There has been a steady take-up of data virtualisation technology across industries over the last few years. This is largely due to the many benefits that the technology brings to data management and usage. In fact, data virtualisation is slowly being seen as a critical foundation for modern data architectures.
As the adoption of data virtualisation grows, it is also discussed more frequently by analysts and vendors. However, the technology is not always described accurately. Often, data virtualisation is described as being similar to the early data federation systems of the late 1990’s or early 2000’s, which are extremely different from modern data virtualisation platforms.
To provide a better understanding of data virtualisation, I will clarify some of the common myths about this technology.
Myth 1: Data virtualisation is equivalent to data federation
When data virtualisation was first introduced, data federation was one of its primary capabilities. Data federation involves the ability to answer queries by combining and transforming data from two or more data sources in real time.
Similarly, the data-access layer established by data virtualisation contains the necessary metadata for accessing a variety of data sources and returning the results in a fraction of a second.
However, this capability of data virtualisation has been broadened by leaps and bounds in recent times. Data virtualisation’s toolset now includes capabilities such as advanced query acceleration, which can improve the performance of slow data sources.
Data virtualisation solutions also provide sophisticated data catalogues and can build rich semantic layers into the data-access layer so that different consumers can access the data in their chosen form.
Myth 2: Data virtualisation overwhelms the network
The data sources used in analytics architectures typically contain exceptionally large volumes of data. This is especially true as data generation has been increasing exponentially.
One might think that data virtualisation platforms will always need to retrieve large data volumes through the network, especially when they are federating data from several data sources in the same query, which would heavily tax query performance.
The fact is, the query acceleration capabilities of data virtualisation platforms, mentioned above, also minimise the amount of data flowing through the network. These techniques offer the dual advantage of improving performance while reducing network impact, freeing up the system to accommodate a heavier query workload.
This is possible due to advances in the query execution engines of data virtualisation, which act like coordinators that delegate most of the work to the applicable data sources. If a given data source is capable of resolving a given query, then all of the work will be pushed down to that source.
However, if the query needs data from multiple source systems, the query execution engine will automatically rewrite the query so that each source will perform the applicable calculations on its own data, before channelling the results to the data virtualisation platform. These results involve far less data being read over the network, compared with the early incarnations of federation tools.
Myth 3: Data virtualisation means retrieving all data in real time
With data virtualisation, the default mode for query execution is to obtain the required data in real time directly from the data source. This will often perform well, and this is the most common execution strategy used by our customers.
However, advanced data virtualisation platforms also support additional execution methods to further improve performance and better accommodate slow data sources.
For instance, data virtualisation can replicate specific virtual datasets in full. This can be useful for specific cases, such as providing data scientists with a data copy, which they can modify and work with without affecting the original data.
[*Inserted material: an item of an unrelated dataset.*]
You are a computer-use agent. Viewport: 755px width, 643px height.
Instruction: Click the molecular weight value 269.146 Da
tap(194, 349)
Today, data scientists can decide between a range of options from zero, to partial, to full replication. Also, that decision is transparent to the data consumers, and it can be changed any time without affecting the original data source.
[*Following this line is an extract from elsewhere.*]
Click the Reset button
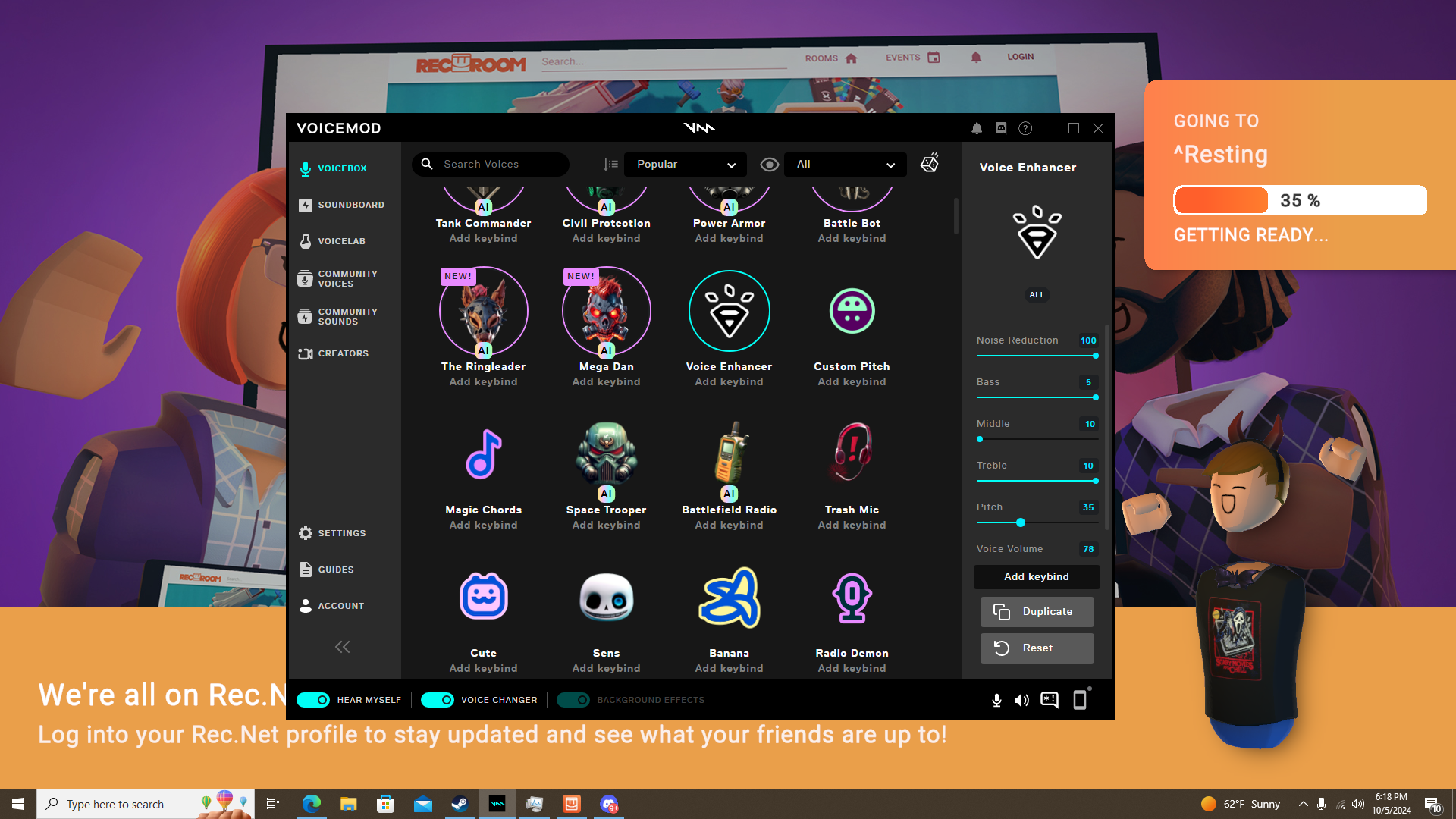 pos(1037,648)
Next-generation data virtualisation
Data is fast becoming the lifeblood of modern-day businesses that operate in increasingly digitalised environments. Many businesses turn to data virtualisation as a foundational technology to drive business performance, operational agility, and overall resilience.
Data virtualisation has evolved over the years to offer both advanced performance and advanced support. It now incorporates emerging technologies such as artificial intelligence, to automate manual functions and speed up data analysis. These capabilities effectively free up IT teams so that they can focus on innovation and other business objectives.
Business and technology leaders need to understand the true benefits and possibilities of data virtualisation. Only then can they fully appreciate the potential that the technology brings to modern analytics.